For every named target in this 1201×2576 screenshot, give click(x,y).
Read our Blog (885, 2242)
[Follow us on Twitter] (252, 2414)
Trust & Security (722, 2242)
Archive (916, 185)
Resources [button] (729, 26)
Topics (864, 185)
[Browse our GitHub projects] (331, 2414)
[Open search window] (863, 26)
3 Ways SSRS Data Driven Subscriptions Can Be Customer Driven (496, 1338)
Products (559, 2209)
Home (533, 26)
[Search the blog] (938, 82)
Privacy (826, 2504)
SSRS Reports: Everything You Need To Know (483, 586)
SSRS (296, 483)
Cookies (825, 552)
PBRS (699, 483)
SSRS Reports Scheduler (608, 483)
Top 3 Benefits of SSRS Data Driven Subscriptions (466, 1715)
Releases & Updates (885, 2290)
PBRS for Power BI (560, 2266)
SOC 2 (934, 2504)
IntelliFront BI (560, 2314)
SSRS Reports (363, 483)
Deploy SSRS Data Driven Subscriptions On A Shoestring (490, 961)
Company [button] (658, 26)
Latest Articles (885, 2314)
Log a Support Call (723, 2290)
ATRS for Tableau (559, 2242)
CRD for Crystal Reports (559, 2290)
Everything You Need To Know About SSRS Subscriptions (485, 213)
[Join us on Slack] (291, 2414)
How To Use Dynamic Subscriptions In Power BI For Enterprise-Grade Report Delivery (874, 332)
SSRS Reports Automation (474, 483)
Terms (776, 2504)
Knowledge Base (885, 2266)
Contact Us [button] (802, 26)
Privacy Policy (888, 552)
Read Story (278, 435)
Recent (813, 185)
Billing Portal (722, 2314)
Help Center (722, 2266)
^^^^^^^^
> _YOUR ASSIGNMENT_: Reproduce every line from the listing above that holds the word "Data".

> _RESULT OF THE EXERCISE_:
3 Ways SSRS Data Driven Subscriptions Can Be Customer Driven (496, 1338)
Top 3 Benefits of SSRS Data Driven Subscriptions (466, 1715)
Deploy SSRS Data Driven Subscriptions On A Shoestring (490, 961)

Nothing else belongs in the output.